Changing your professional employer organization (PEO) is vital when your current provider no longer meets your company’s needs. The sooner, the better, as an unsuitable PEO can hinder growth, strain your operations, and impact the employee experience.

However, leaving a PEO comes with many potential pitfalls. Businesses can experience anything from operational disruption and unforeseen expenses to resistance from staff.

In this article, we outline the steps required for a smooth transition from one PEO to another. Use these tips to guide your team through the process and set yourself up for success.

Signs it’s time to exit your PEO

If you’ve recently become dissatisfied with your PEO, you may wonder whether it’s time to leave or if you’re just experiencing a temporary setback. You can’t make the decision lightly as you’re in a co-employment relationship with your provider and separating your companies will require time and meticulous planning.

To help you determine your next steps, here are the most common signs it’s time to leave a PEO:

  • Limited services that no longer cover your needs
  • Scattered and unresponsive support
  • A lack of employee benefits and insurance options
  • Irregular compliance checks
  • Cost-prohibitive pricing plans
  • Lack of transparency over fees
  • Complaints that the platform is difficult to use
  • Payroll errors or inconsistencies

However, recognizing these problems is the first step toward a positive change.
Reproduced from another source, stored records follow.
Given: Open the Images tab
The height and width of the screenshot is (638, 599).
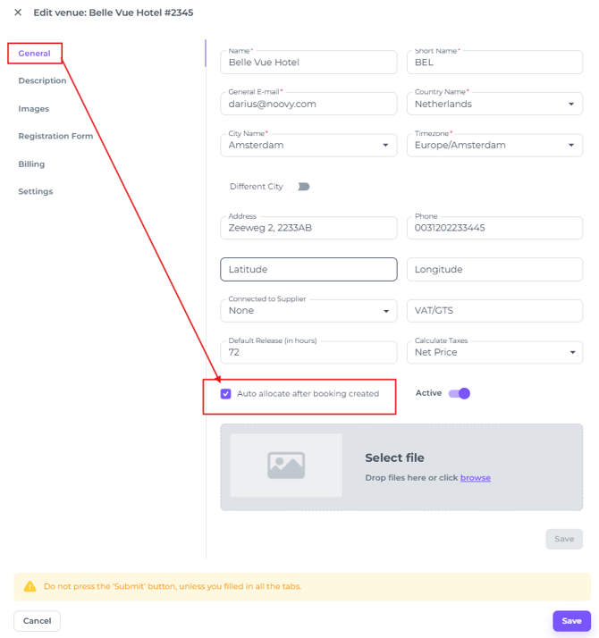Looking at the screenshot, I should click(x=34, y=109).
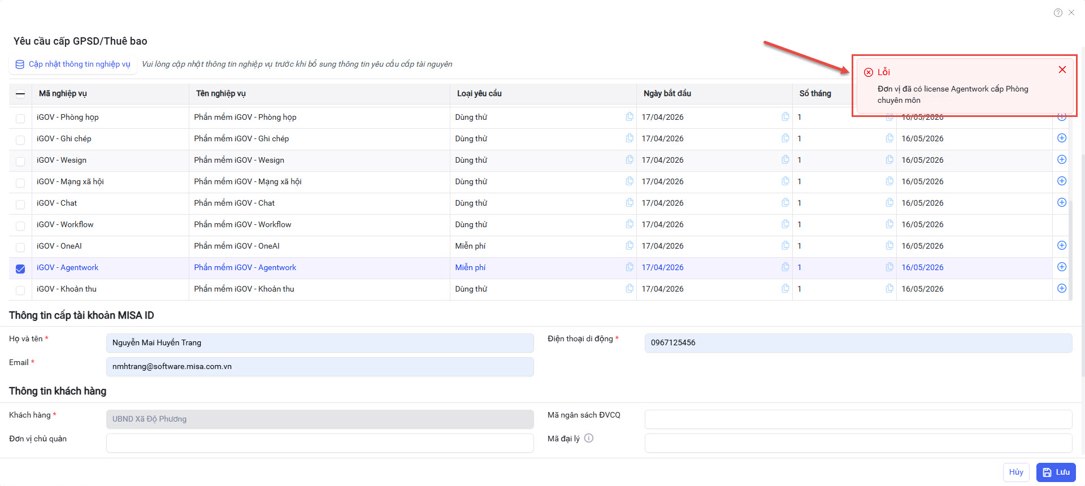Screen dimensions: 1085x486
Task: Select the Email input field
Action: pyautogui.click(x=319, y=366)
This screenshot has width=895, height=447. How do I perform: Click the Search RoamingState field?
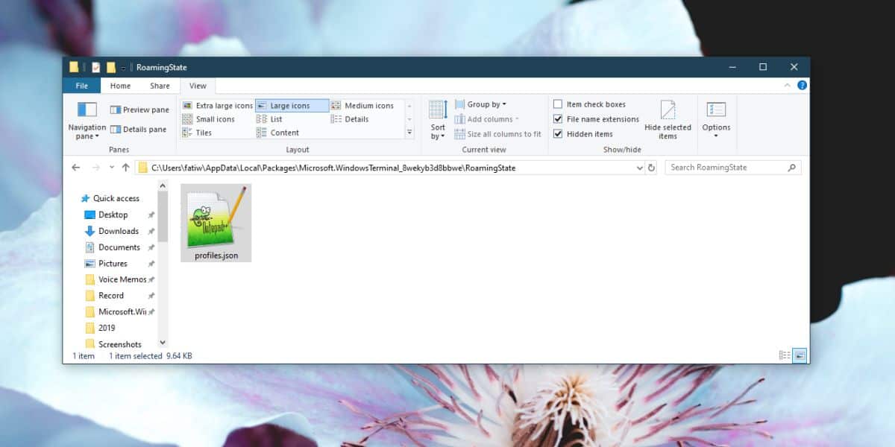tap(732, 168)
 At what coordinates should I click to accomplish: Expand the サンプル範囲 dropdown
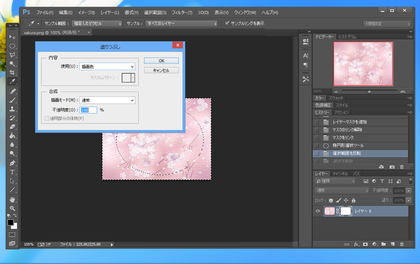click(x=97, y=24)
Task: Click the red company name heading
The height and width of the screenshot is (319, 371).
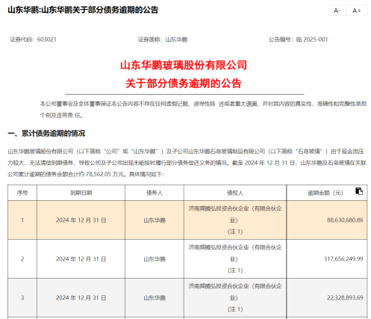Action: click(184, 65)
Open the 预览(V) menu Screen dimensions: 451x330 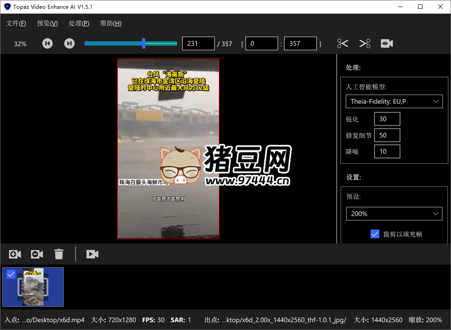tap(47, 23)
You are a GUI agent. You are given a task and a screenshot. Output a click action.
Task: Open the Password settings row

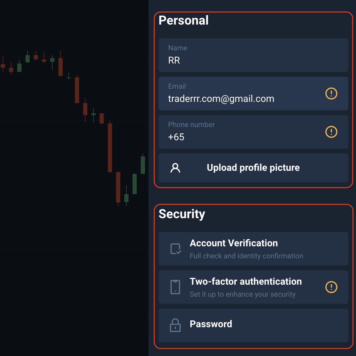coord(253,325)
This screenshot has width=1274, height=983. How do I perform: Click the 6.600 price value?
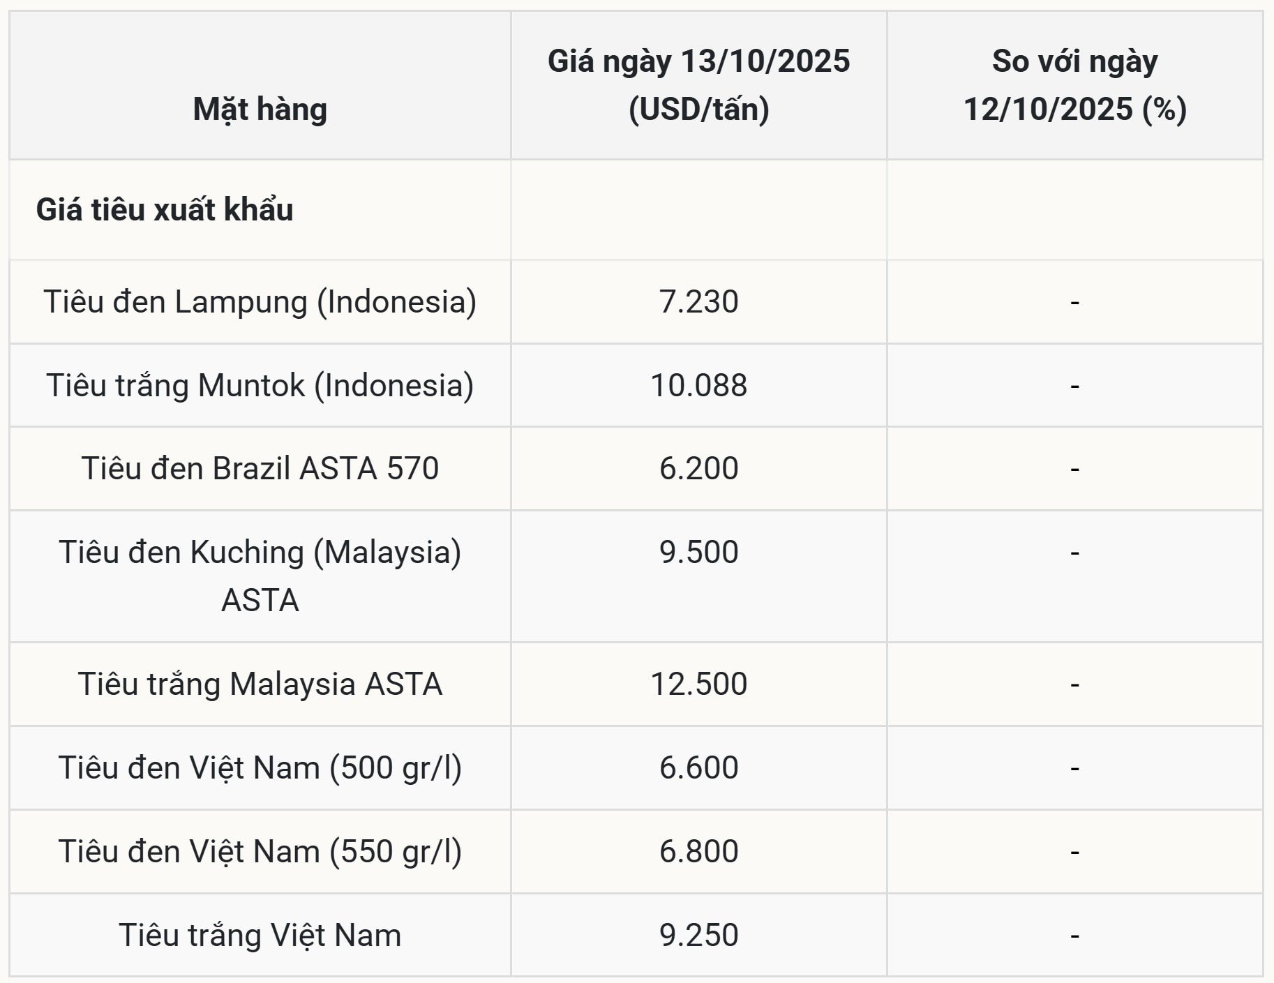(698, 767)
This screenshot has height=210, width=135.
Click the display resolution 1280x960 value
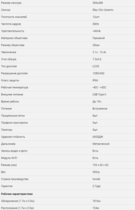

They can guide you toward a suitable PEO that will enable you to grow and capitalize on new opportunities.

See also: A Guide to Professional Employer Organizations (PEO)

leaving a PEO

Evaluating and selecting a new PEO

Once you’ve decided to exit your PEO, you can explore other possibilities. You may decide to outsource more human resources operations and engage an employer of record (EOR) service. Or perhaps you’re expanding into international markets and now require a global PEO.

If you want to continue using a standard PEO, here are your main considerations:

  • Pricing plans: PEOs may charge a fixed rate, a fee per employee, or a percentage of your payroll. Consider which pricing model is most suitable for your company’s size and growth trajectory
  • Services offered: Plans vary from basic HR services to holistic suites with benefits administration, compliance, and risk management. Determine which ones align with your present and future needs
  • Technology capabilities: As the efficiency of your processes depends on robust software, check the tools your PEO uses. For instance, do they have a powerful API to sync your tech stack? Or integrations with other popular types of HR software?
  • Accreditation with NAPEO: Membership is a sign your PEO adheres to industry standards and guidelines
  • Benefits partners: Investigate each PEO’s network of benefits providers to see whether they have the range and quality your employees need
  • Security: Consider the security protocols and measures a potential PEO has in place, as you’ll be entrusting them with sensitive employee information. Providers should be GPDR compliant and use an SSL/HTTPS to transfer data, like Deel’s security system
  • Industry expertise: Look for PEOs with a proven track record in compliance and risk management who employ qualified, industry experts. They can use their experience and knowledge to guide you through a variety of complex scenarios

You can draw on your previous experience to narrow down your search. For example, you may have had a percentage-based pricing plan but found it became less cost-effective as your workforce grew. In that case, choose a PEO with a fixed rate like Deel.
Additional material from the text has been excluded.